How to Get a TrueUSD Wallet?

There is no dedicated TrueUSD wallet. Any wallet that supports the chain you hold TUSD on will work.

MetaMask

MetaMask holds TUSD as a standard ERC-20 token on Ethereum, and also on BNB Smart Chain, Avalanche, Polygon, Arbitrum, and Optimism after adding those networks.

TronLink

A large share of TUSD supply lives on Tron. TronLink is the standard browser and mobile wallet for TRC-20 tokens and is the usual choice for TUSD on that chain.

Trust Wallet

Trust Wallet is a mobile option that supports TUSD across Ethereum, BNB Smart Chain, and Tron in a single app.

Hardware Wallets

A Ledger or Trezor device can be paired with MetaMask to keep TUSD in cold storage. Note that cold storage protects you from theft, not from issuer or reserve risk.

TrueUSD Resources

How to Buy TrueUSD?

TUSD is still listed on a range of exchanges, though liquidity is a fraction of what it was in 2023 and is no longer concentrated on a single venue.

Centralized Exchanges

Binance still runs a TUSD/USDT spot market, though it removed the BTC/TUSD and ETH/TUSD pairs in April 2026. The venues with real TUSD volume today are WhiteBIT, Gate, HTX, and BitMart. TUSD is still nominally listed on KuCoin and Bybit, but volume there is close to nothing, so treat those as dead markets rather than places to trade. Binance.US delisted TUSD in July 2024, so US users have fewer options than they once did. Check current volumes before trading, because thin books are what turned earlier selling pressure into visible depegs.

Decentralized Exchanges

On Ethereum, TUSD trades in stablecoin pools on Curve and on Uniswap. On BNB Smart Chain it trades on PancakeSwap. Fund a wallet on the relevant chain, connect it, and swap. Slippage on larger swaps can be significant given the shallower pools.

Latest TrueUSD News

The story through 2025 and 2026 has been legal rather than commercial. On October 17, 2025 the Dubai Digital Economy Court granted a worldwide freezing order over 456 million dollars of assets tied to Aria Commodities DMCC, its first such order, as Techteryx pursues recovery of the TUSD reserves it says were misdirected. First Digital Trust publicly welcomed the freeze while continuing to reject Techteryx's and Justin Sun's characterization of its own conduct, and its defamation claim against Sun remains outstanding. None of these disputes has produced a ruling on the merits.

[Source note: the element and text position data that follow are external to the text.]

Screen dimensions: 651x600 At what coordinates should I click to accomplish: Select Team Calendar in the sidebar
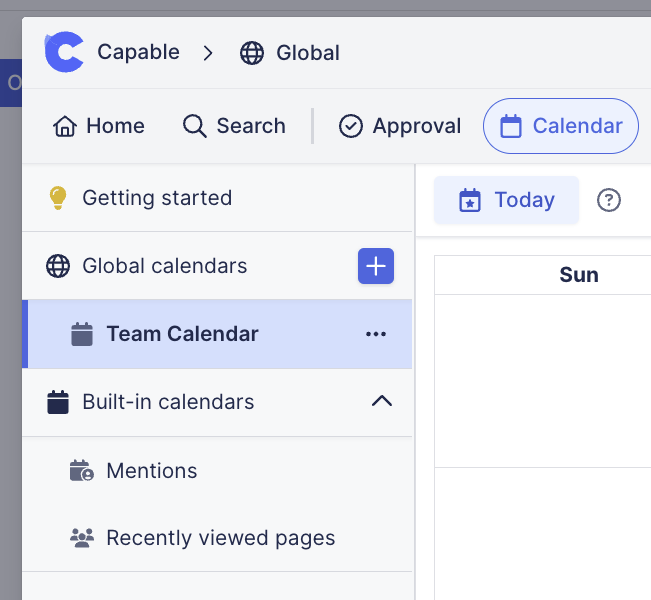(182, 334)
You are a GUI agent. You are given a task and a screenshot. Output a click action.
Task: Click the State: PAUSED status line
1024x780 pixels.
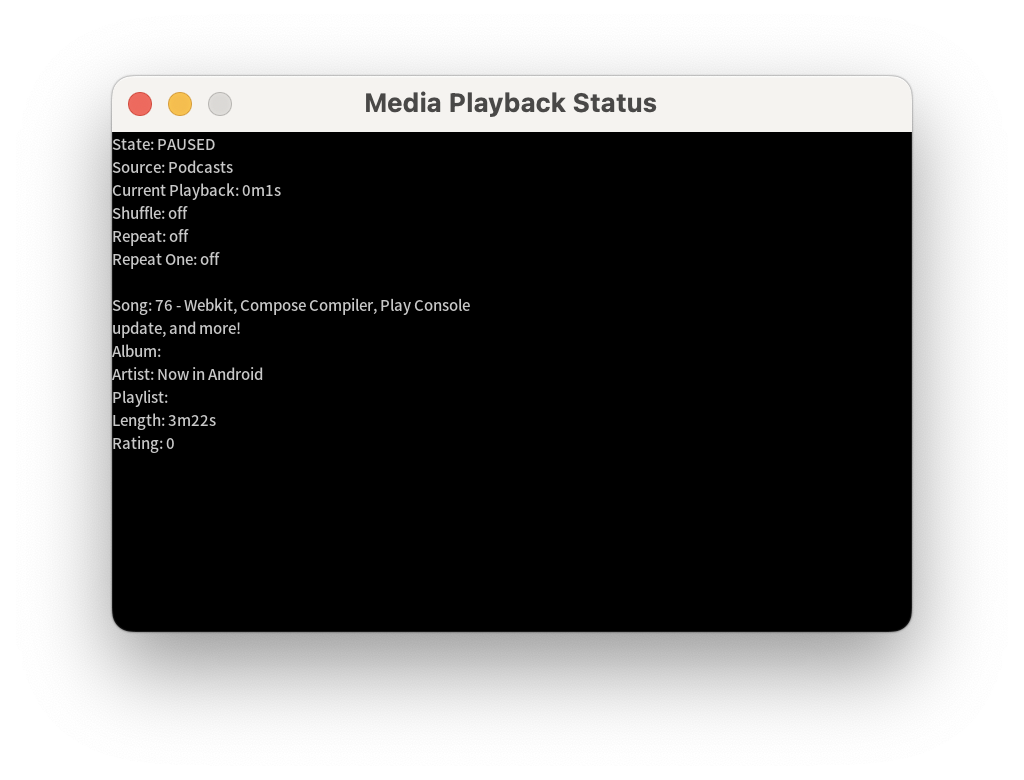tap(163, 144)
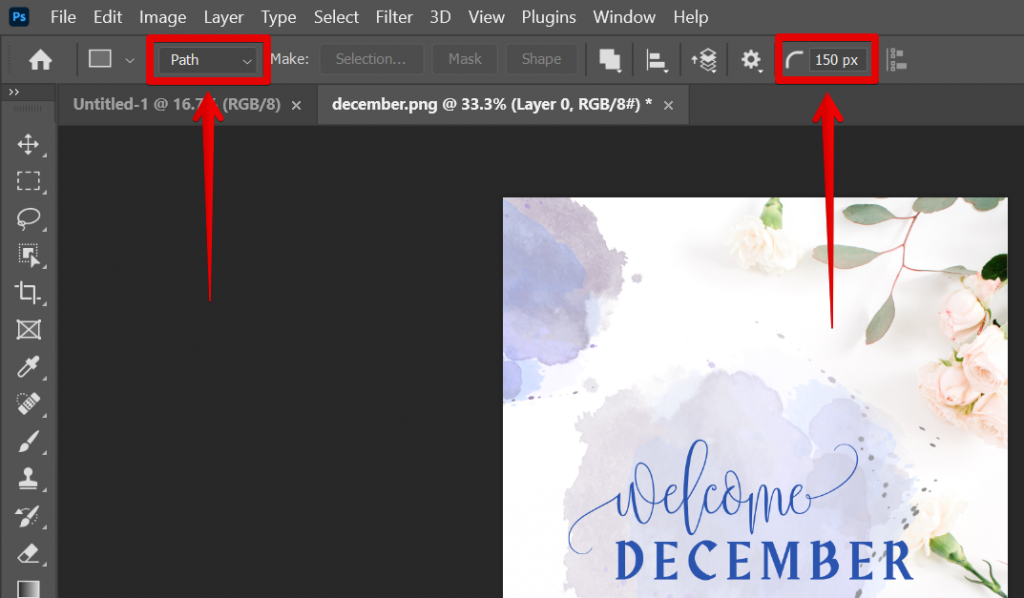Select the Frame tool

pyautogui.click(x=29, y=330)
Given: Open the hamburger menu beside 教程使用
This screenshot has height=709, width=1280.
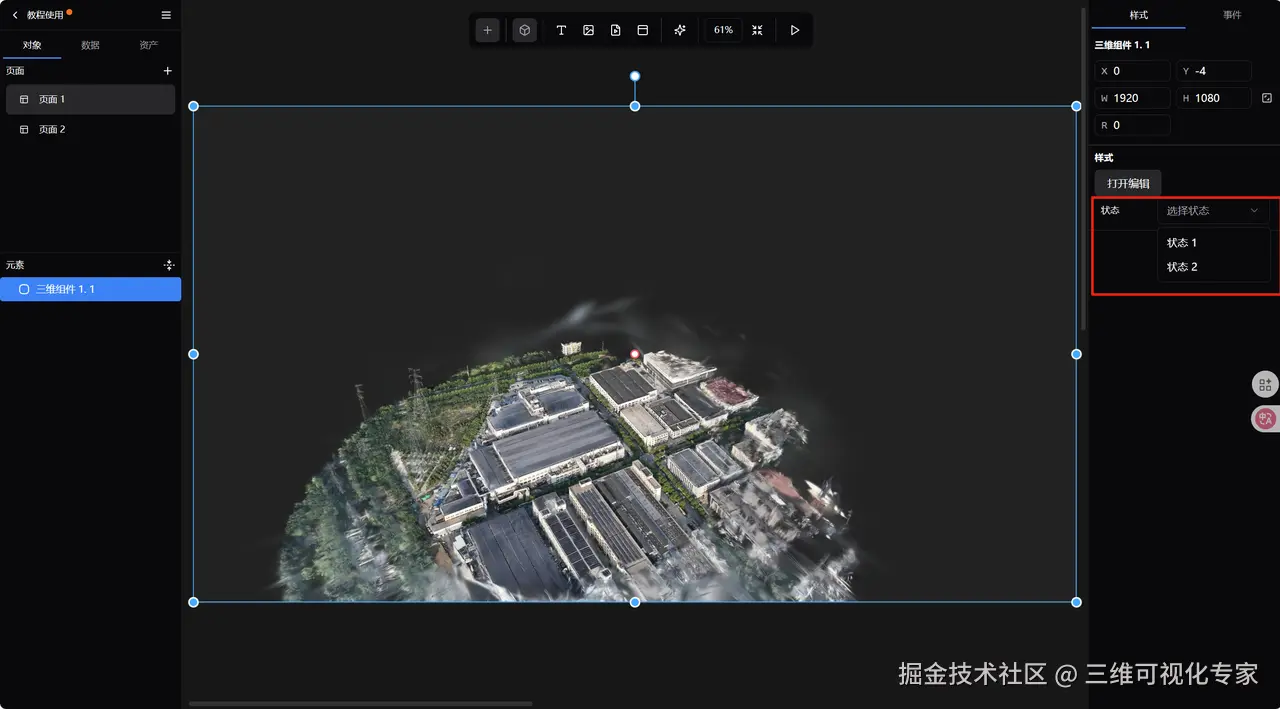Looking at the screenshot, I should pyautogui.click(x=166, y=15).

On February 6, 2026, Archblock LLC (which uses the TrustToken brand adopted in 2022) together with TrustToken Inc. and TrueCoin LLC filed for Chapter 11 bankruptcy in the District of Delaware, citing unpaid invoices from Techteryx, a stalled tokenization platform, a monthly cash burn far in excess of its remaining assets, and a separate fraud in which it says it was defrauded of around 3 million dollars by a criminal enterprise operating out of Eastern Europe. Those entities created TUSD but have not issued or operated it for years, so the filing does not directly affect the token. The peg has held close to one dollar through all of this, and the transparency page continues to publish daily attestations, but TUSD is a much smaller and much less liquid stablecoin than it was in 2023. Anyone considering it should weigh that history and the unresolved litigation over its reserves.